Task requirements: Please repeat the lines exactly, starting with the line that contains "Task: Open the 'Select Sources' step label" and going on through the line that contains "Action: [x=224, y=247]".

Collection entries:
┄┄┄┄┄┄┄┄┄┄┄┄┄┄┄┄┄┄┄┄

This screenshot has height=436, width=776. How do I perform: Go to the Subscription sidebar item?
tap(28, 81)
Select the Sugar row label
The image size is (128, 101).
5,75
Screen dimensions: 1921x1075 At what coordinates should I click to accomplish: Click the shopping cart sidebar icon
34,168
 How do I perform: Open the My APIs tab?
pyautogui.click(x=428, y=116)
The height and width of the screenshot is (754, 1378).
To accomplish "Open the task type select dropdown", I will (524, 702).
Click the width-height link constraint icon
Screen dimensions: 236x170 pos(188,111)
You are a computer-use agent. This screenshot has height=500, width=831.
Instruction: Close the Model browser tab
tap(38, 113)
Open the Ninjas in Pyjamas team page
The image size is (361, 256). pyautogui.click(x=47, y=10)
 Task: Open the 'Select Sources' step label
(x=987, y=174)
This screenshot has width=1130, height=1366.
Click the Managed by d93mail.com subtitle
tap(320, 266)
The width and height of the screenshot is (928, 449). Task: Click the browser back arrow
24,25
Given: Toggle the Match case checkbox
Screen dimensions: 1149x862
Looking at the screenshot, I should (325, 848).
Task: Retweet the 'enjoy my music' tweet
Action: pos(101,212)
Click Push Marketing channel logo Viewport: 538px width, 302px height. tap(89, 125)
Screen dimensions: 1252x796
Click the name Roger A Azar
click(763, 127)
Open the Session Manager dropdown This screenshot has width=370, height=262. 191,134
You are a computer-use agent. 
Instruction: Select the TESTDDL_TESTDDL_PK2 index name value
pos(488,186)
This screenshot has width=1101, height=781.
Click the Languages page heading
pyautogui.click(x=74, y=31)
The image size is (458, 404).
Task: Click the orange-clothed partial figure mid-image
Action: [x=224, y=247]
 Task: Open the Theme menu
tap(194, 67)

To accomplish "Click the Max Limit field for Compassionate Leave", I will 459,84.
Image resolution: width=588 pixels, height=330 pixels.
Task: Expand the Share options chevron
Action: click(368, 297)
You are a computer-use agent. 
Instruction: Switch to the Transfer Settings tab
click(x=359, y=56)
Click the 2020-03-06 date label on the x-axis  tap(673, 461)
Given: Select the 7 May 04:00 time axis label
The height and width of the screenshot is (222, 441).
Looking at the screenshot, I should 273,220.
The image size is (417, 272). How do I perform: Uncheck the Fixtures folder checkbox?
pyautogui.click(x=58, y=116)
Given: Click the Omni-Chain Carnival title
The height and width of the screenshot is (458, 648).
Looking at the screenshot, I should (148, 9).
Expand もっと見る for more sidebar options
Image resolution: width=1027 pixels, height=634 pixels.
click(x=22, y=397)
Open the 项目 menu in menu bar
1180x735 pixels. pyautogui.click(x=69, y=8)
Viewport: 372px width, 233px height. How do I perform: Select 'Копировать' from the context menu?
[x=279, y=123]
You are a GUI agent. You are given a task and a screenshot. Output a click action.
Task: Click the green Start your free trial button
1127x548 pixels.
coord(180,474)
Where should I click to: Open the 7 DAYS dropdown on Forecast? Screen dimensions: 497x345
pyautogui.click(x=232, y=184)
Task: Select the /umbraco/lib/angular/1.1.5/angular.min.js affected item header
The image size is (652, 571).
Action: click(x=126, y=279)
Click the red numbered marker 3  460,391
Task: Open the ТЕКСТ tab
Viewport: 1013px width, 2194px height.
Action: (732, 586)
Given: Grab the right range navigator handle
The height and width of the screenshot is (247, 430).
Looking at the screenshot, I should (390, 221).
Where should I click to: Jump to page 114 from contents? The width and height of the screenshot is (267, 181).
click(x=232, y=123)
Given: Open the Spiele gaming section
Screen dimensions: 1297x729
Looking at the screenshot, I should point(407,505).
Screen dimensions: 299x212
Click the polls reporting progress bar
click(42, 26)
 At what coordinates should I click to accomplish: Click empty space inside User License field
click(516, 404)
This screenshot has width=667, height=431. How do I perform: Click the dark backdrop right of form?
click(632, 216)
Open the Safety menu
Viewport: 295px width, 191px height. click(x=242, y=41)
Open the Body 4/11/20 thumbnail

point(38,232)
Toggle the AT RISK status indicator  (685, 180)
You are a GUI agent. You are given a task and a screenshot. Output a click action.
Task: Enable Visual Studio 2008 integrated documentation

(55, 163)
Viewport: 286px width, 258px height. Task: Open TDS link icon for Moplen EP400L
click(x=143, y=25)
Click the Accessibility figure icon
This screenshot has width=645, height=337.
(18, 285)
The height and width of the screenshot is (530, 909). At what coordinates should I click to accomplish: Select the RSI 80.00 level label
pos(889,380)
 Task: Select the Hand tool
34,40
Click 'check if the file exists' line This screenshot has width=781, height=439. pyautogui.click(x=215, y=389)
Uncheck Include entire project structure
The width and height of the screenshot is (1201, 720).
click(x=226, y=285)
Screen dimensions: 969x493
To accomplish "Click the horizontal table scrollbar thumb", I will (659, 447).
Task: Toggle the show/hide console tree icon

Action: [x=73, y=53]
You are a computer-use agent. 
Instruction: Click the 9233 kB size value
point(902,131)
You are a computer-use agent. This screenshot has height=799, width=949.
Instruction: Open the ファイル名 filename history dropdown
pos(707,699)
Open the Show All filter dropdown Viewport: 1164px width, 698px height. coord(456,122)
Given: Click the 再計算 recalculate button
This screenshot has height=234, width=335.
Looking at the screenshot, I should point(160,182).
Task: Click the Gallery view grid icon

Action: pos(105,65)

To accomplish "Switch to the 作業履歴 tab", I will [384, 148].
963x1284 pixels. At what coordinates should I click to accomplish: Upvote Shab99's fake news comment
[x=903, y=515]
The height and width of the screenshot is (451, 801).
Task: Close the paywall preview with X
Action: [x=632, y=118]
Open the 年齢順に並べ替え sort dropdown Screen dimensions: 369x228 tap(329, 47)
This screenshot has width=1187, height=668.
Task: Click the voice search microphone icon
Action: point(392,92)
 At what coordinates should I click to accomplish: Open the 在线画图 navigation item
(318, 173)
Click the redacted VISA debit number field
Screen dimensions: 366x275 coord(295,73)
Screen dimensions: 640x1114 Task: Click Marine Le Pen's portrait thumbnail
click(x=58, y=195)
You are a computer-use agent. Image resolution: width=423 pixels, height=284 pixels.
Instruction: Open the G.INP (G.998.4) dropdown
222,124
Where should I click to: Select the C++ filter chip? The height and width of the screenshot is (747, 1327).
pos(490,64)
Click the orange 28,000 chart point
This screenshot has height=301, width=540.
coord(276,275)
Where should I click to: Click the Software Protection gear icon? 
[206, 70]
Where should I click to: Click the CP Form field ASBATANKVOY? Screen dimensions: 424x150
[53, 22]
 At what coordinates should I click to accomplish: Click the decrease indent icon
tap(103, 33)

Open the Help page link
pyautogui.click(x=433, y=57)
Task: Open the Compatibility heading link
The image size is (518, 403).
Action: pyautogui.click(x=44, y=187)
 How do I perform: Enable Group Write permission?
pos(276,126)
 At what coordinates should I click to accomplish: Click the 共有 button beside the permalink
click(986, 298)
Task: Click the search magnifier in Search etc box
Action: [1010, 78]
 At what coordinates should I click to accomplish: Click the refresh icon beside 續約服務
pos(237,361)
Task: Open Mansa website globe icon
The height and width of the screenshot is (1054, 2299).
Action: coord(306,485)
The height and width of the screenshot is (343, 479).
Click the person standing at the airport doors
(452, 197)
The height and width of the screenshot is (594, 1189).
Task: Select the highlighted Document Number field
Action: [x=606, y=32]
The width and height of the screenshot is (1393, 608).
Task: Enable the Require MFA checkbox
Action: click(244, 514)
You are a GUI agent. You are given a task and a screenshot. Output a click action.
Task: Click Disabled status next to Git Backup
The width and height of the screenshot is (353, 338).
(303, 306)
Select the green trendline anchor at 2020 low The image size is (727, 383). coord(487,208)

┄┄┄┄┄┄┄┄┄┄┄┄┄┄┄┄┄┄┄┄

Result below:
 Task: Open the 'Select Sources' step label
(x=987, y=174)
This screenshot has width=1130, height=1366.
Click the Managed by d93mail.com subtitle
tap(320, 266)
The width and height of the screenshot is (928, 449). Task: Click the browser back arrow
24,25
Given: Toggle the Match case checkbox
Screen dimensions: 1149x862
Looking at the screenshot, I should (325, 848).
Task: Retweet the 'enjoy my music' tweet
Action: pos(101,212)
Click Push Marketing channel logo Viewport: 538px width, 302px height. tap(89, 125)
Screen dimensions: 1252x796
Click the name Roger A Azar
click(763, 127)
Open the Session Manager dropdown This screenshot has width=370, height=262. 191,134
You are a computer-use agent. 
Instruction: Select the TESTDDL_TESTDDL_PK2 index name value
pos(488,186)
This screenshot has width=1101, height=781.
Click the Languages page heading
pyautogui.click(x=74, y=31)
The image size is (458, 404).
Task: Click the orange-clothed partial figure mid-image
Action: [x=224, y=247]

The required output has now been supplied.